Fruit decay and disease severity of anthracnose under in vivo and greenhouse conditions were suppress significantly by strain DM12. These findings can due to the colonization of plant tissues, occupy of ecological niche, competence for the acquisition of nutrition, secretion of enzymes (protease, pectinase and chitinase) and antifungal compounds by this strain and induce of defense pathways [64]. Previous findings showed that the antifungal protein extracted from B. amyloliquefaciens inhibited growth of fungal pathogen and fruit decay in loquats [65].

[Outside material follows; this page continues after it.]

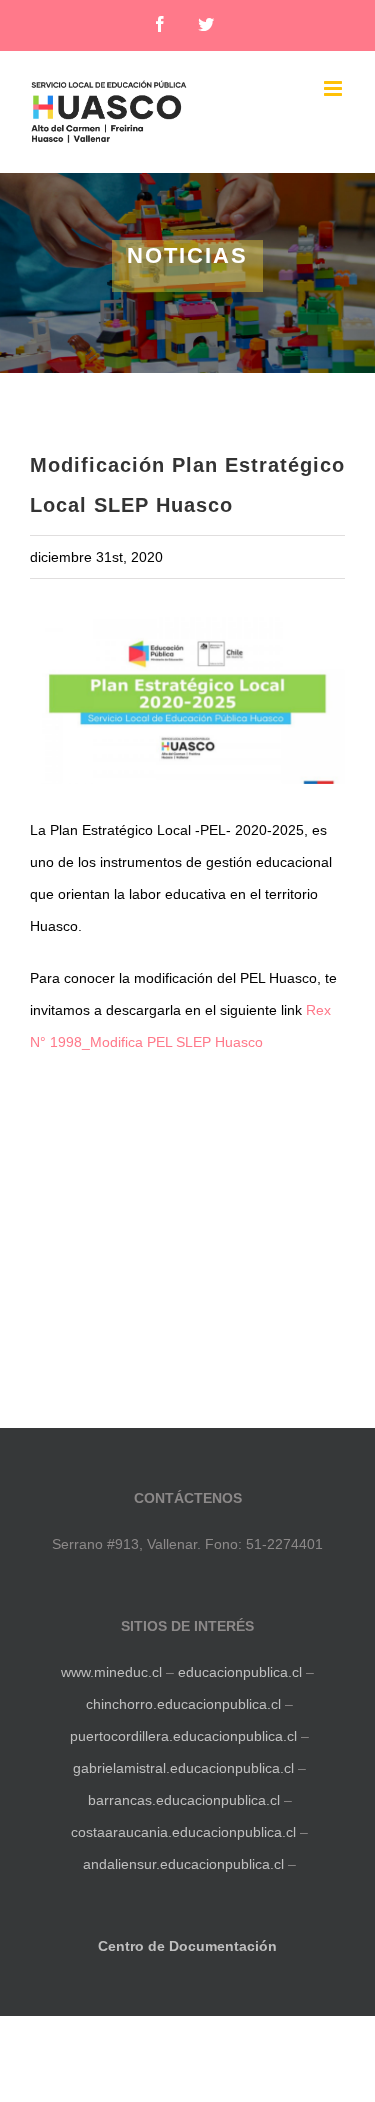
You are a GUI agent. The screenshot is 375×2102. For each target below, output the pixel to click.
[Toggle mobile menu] (334, 88)
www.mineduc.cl (111, 1672)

Also, in this study, was represented that each treatment including, endophytic bacterium, fungal pathogen each alone and endophytic bacterium and fungal pathogen together, have a different effect on metabolite profile of strawberry seedlings and production of different compounds were increased in endophytic bacterium alone and endophytic bacterium and fungal pathogen together treatments in comparison with the control. Research has shown that R. solani affects the metabolic profile of soybean, and more chemical compounds were detected in interaction with the pathogen than in controls [40]. Previous study was indicated that, 2-3-butanediol accumulates in infected plant and acts as a signal for induce resistant on host [66]. Also, changes in the profile of volatile metabolites of tomato fruit were observed as a result of A. alternata infection [67]. Research has shown that VOCs increased resistance of Arabidopsis against the necrotrophic fungal pathogen B. cinerea and represents that VOCs may induce disease resistance [68]. Pandey et al. [69] indicated that, the capsule endophyte Acinetobacter upregulated the expression of the key genes for the production of antifungal and antimicrobial alkaloids.
Thereby, endophytic bacteria, have wide range of antimicrobial and antifungal metabolites, enzymes and surfactants that play important roles in plant growth promotion and inhibit phytopathogens by colonizing the surface or inner of different parts of the plants [70]. In our study, bacterial strain produce several lytic enzymes, lipopeptides and phytohormones that have biological control properties. Also, metabolic profile of strawberry seedlings in various interactions were different. As a result, it has been demonstrated that the synergistic effects of lytic enzymes and antifungal metabolites produced by DM12 strain give a higher level of biological control efficiency against C. nymphaeae [56].